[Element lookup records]
════

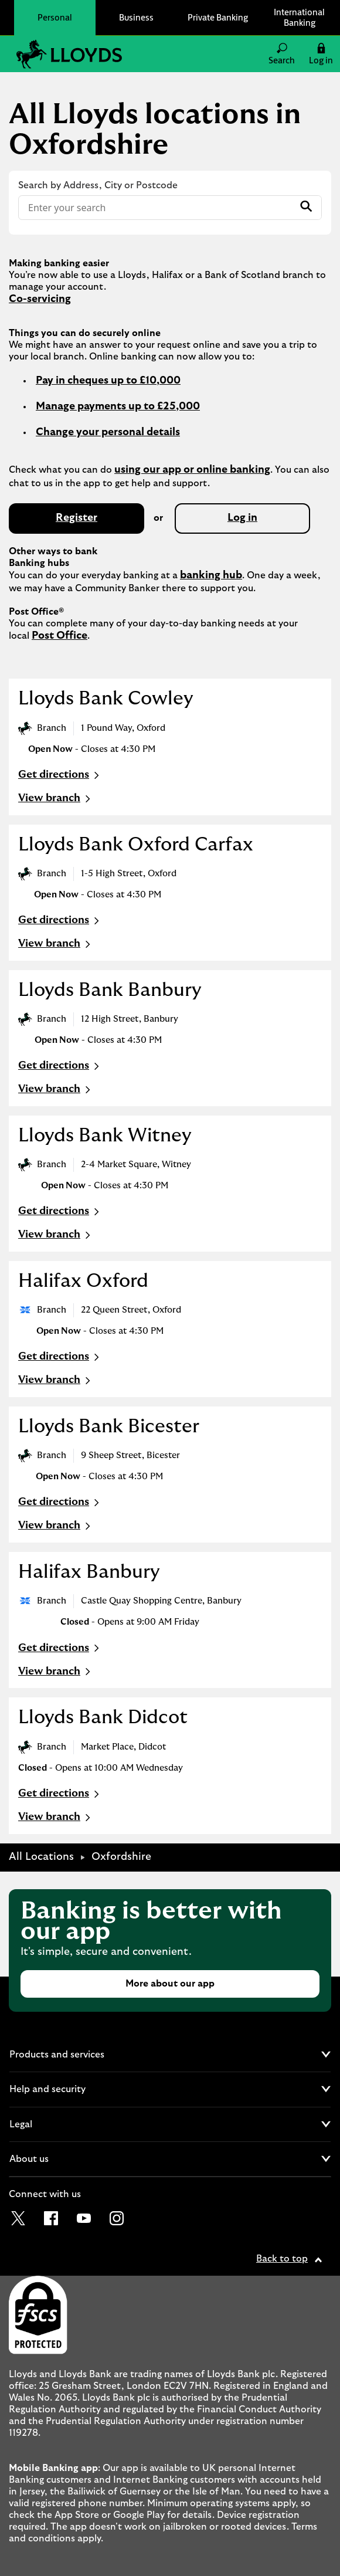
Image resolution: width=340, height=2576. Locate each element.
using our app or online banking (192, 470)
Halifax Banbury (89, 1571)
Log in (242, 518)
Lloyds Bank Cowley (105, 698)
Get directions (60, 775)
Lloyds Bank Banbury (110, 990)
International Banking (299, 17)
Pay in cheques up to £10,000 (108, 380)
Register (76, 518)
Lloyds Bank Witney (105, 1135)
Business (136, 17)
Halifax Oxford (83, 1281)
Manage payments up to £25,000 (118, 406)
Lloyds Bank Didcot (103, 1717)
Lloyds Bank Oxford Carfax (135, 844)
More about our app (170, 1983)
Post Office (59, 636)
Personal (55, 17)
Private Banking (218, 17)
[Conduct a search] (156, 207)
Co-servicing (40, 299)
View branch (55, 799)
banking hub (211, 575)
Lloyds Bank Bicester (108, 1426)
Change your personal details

════

Please rewrite the records above with "Log in" changed to "Sign in" and everything else left as it is. Omit the pictures from your version.

Image resolution: width=340, height=2576. Locate each element.
using our app or online banking (192, 470)
Halifax Banbury (89, 1571)
Sign in (242, 518)
Lloyds Bank Cowley (105, 698)
Get directions (60, 775)
Lloyds Bank Banbury (110, 990)
International Banking (299, 17)
Pay in cheques up to £10,000 (108, 380)
Register (76, 518)
Lloyds Bank Witney (105, 1135)
Business (136, 17)
Halifax Oxford (83, 1281)
Manage payments up to £25,000 (118, 406)
Lloyds Bank Didcot (103, 1717)
Lloyds Bank Oxford Carfax (135, 844)
More about our app (170, 1983)
Post Office (59, 636)
Personal (55, 17)
Private Banking (218, 17)
[Conduct a search] (156, 207)
Co-servicing (40, 299)
View branch (55, 799)
banking hub (211, 575)
Lloyds Bank Bicester (108, 1426)
Change your personal details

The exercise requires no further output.